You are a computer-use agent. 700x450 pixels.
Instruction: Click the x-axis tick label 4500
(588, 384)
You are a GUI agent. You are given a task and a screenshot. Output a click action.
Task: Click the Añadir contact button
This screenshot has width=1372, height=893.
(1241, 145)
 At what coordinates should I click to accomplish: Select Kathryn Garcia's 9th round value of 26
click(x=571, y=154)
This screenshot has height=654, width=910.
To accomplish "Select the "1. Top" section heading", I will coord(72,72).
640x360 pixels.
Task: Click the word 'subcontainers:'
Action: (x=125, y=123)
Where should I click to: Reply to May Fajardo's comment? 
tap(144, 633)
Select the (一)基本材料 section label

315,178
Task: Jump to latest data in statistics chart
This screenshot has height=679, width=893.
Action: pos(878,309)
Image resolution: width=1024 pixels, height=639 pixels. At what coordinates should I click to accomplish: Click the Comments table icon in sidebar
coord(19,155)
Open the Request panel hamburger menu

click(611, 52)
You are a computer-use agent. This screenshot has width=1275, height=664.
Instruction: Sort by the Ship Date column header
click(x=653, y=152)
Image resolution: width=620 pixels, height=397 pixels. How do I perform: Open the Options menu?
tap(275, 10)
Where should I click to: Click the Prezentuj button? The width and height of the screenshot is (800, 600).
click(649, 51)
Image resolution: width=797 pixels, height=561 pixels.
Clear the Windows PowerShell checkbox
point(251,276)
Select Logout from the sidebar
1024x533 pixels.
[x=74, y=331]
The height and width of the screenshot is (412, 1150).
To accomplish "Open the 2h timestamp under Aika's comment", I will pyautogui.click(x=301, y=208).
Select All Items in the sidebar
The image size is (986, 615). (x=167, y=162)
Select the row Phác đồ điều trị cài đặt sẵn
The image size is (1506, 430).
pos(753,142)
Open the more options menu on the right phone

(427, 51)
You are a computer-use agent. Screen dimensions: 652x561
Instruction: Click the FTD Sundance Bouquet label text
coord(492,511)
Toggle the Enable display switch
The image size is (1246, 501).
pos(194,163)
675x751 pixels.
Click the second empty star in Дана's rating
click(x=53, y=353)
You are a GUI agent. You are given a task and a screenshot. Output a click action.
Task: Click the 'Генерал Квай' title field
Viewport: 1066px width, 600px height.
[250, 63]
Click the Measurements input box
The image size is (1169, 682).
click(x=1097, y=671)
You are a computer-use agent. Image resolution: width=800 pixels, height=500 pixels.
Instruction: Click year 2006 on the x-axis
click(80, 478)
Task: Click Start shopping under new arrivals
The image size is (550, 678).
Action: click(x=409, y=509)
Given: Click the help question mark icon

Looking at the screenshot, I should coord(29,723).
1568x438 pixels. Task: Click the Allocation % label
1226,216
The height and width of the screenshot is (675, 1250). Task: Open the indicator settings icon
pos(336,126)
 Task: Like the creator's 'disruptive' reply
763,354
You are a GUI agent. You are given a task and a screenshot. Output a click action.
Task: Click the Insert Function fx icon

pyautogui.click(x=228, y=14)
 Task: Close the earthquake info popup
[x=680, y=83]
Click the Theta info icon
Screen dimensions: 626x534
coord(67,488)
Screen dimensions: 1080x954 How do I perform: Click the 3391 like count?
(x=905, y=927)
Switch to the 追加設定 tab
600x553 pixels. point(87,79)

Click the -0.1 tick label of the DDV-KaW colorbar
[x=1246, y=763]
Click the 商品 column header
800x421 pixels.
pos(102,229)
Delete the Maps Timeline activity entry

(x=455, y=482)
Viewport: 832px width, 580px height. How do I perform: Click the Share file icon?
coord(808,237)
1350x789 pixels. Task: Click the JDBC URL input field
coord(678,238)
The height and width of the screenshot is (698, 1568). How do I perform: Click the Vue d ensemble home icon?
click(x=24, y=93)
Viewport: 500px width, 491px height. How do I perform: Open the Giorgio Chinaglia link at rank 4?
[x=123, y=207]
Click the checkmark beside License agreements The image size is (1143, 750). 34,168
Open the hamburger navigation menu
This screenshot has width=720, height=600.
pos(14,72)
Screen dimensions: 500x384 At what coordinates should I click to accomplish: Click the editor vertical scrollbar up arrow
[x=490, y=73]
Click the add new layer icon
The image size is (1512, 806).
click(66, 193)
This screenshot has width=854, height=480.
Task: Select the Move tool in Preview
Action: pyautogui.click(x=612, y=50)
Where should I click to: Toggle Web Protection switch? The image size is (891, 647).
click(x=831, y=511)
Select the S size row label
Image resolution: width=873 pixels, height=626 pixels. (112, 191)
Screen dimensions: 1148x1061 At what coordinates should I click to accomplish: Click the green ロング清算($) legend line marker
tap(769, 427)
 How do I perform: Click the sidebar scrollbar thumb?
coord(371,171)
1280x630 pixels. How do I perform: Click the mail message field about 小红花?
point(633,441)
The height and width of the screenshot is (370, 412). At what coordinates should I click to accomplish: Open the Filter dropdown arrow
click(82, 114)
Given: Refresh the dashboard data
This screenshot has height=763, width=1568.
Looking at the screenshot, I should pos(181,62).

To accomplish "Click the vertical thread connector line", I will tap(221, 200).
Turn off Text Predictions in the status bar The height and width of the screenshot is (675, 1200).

● ● ● ● ●

Activity: Could you please repeat the data exactly as given?

Problem solution:
You are a computer-use agent. 700x450 pixels.
Instruction: Click the x-axis tick label 4500
(588, 384)
You are a GUI agent. You are given a task and a screenshot. Output a click action.
Task: Click the Añadir contact button
This screenshot has width=1372, height=893.
(1241, 145)
 At what coordinates should I click to accomplish: Select Kathryn Garcia's 9th round value of 26
click(x=571, y=154)
This screenshot has height=654, width=910.
To accomplish "Select the "1. Top" section heading", I will coord(72,72).
640x360 pixels.
Task: Click the word 'subcontainers:'
Action: (x=125, y=123)
Where should I click to: Reply to May Fajardo's comment? 
tap(144, 633)
Select the (一)基本材料 section label

315,178
Task: Jump to latest data in statistics chart
This screenshot has height=679, width=893.
Action: pos(878,309)
Image resolution: width=1024 pixels, height=639 pixels. At what coordinates should I click to accomplish: Click the Comments table icon in sidebar
coord(19,155)
Open the Request panel hamburger menu

click(611, 52)
You are a computer-use agent. This screenshot has width=1275, height=664.
Instruction: Sort by the Ship Date column header
click(x=653, y=152)
Image resolution: width=620 pixels, height=397 pixels. How do I perform: Open the Options menu?
tap(275, 10)
Where should I click to: Click the Prezentuj button? The width and height of the screenshot is (800, 600).
click(649, 51)
Image resolution: width=797 pixels, height=561 pixels.
Clear the Windows PowerShell checkbox
point(251,276)
Select Logout from the sidebar
1024x533 pixels.
[x=74, y=331]
The height and width of the screenshot is (412, 1150).
To accomplish "Open the 2h timestamp under Aika's comment", I will pyautogui.click(x=301, y=208).
Select All Items in the sidebar
The image size is (986, 615). (x=167, y=162)
Select the row Phác đồ điều trị cài đặt sẵn
The image size is (1506, 430).
pos(753,142)
Open the more options menu on the right phone

(427, 51)
You are a computer-use agent. Screen dimensions: 652x561
Instruction: Click the FTD Sundance Bouquet label text
coord(492,511)
Toggle the Enable display switch
The image size is (1246, 501).
pos(194,163)
675x751 pixels.
Click the second empty star in Дана's rating
click(x=53, y=353)
You are a GUI agent. You are given a task and a screenshot. Output a click action.
Task: Click the 'Генерал Квай' title field
Viewport: 1066px width, 600px height.
[250, 63]
Click the Measurements input box
The image size is (1169, 682).
click(x=1097, y=671)
You are a computer-use agent. Image resolution: width=800 pixels, height=500 pixels.
Instruction: Click year 2006 on the x-axis
click(80, 478)
Task: Click Start shopping under new arrivals
The image size is (550, 678).
Action: click(x=409, y=509)
Given: Click the help question mark icon

Looking at the screenshot, I should coord(29,723).
1568x438 pixels. Task: Click the Allocation % label
1226,216
The height and width of the screenshot is (675, 1250). Task: Open the indicator settings icon
pos(336,126)
 Task: Like the creator's 'disruptive' reply
763,354
You are a GUI agent. You are given a task and a screenshot. Output a click action.
Task: Click the Insert Function fx icon

pyautogui.click(x=228, y=14)
 Task: Close the earthquake info popup
[x=680, y=83]
Click the Theta info icon
Screen dimensions: 626x534
coord(67,488)
Screen dimensions: 1080x954 How do I perform: Click the 3391 like count?
(x=905, y=927)
Switch to the 追加設定 tab
600x553 pixels. point(87,79)

Click the -0.1 tick label of the DDV-KaW colorbar
[x=1246, y=763]
Click the 商品 column header
800x421 pixels.
pos(102,229)
Delete the Maps Timeline activity entry

(x=455, y=482)
Viewport: 832px width, 580px height. How do I perform: Click the Share file icon?
coord(808,237)
1350x789 pixels. Task: Click the JDBC URL input field
coord(678,238)
The height and width of the screenshot is (698, 1568). How do I perform: Click the Vue d ensemble home icon?
click(x=24, y=93)
Viewport: 500px width, 491px height. How do I perform: Open the Giorgio Chinaglia link at rank 4?
[x=123, y=207]
Click the checkmark beside License agreements The image size is (1143, 750). 34,168
Open the hamburger navigation menu
This screenshot has width=720, height=600.
pos(14,72)
Screen dimensions: 500x384 At what coordinates should I click to accomplish: Click the editor vertical scrollbar up arrow
[x=490, y=73]
Click the add new layer icon
The image size is (1512, 806).
click(66, 193)
This screenshot has width=854, height=480.
Task: Select the Move tool in Preview
Action: pyautogui.click(x=612, y=50)
Where should I click to: Toggle Web Protection switch? The image size is (891, 647).
click(x=831, y=511)
Select the S size row label
Image resolution: width=873 pixels, height=626 pixels. (112, 191)
Screen dimensions: 1148x1061 At what coordinates should I click to accomplish: Click the green ロング清算($) legend line marker
tap(769, 427)
 How do I perform: Click the sidebar scrollbar thumb?
coord(371,171)
1280x630 pixels. How do I perform: Click the mail message field about 小红花?
point(633,441)
The height and width of the screenshot is (370, 412). At what coordinates should I click to accomplish: Open the Filter dropdown arrow
click(82, 114)
Given: Refresh the dashboard data
This screenshot has height=763, width=1568.
Looking at the screenshot, I should pos(181,62).

To accomplish "Click the vertical thread connector line", I will tap(221, 200).
Turn off Text Predictions in the status bar The height and width of the screenshot is (675, 1200).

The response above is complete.